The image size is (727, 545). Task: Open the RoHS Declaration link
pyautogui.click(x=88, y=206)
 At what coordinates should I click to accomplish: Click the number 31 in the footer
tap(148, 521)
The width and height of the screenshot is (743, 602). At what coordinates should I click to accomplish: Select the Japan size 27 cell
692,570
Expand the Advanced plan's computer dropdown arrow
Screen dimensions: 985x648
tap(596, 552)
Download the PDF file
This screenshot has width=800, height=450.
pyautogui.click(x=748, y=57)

-------------------------

> [EXERCISE REQUIREMENTS] Write out the full listing, keeping every line exactly as it is.

> [EXERCISE RESPONSE]
The image size is (727, 545). Task: Open the RoHS Declaration link
pyautogui.click(x=88, y=206)
 At what coordinates should I click to accomplish: Click the number 31 in the footer
tap(148, 521)
The width and height of the screenshot is (743, 602). At what coordinates should I click to accomplish: Select the Japan size 27 cell
692,570
Expand the Advanced plan's computer dropdown arrow
Screen dimensions: 985x648
tap(596, 552)
Download the PDF file
This screenshot has width=800, height=450.
pyautogui.click(x=748, y=57)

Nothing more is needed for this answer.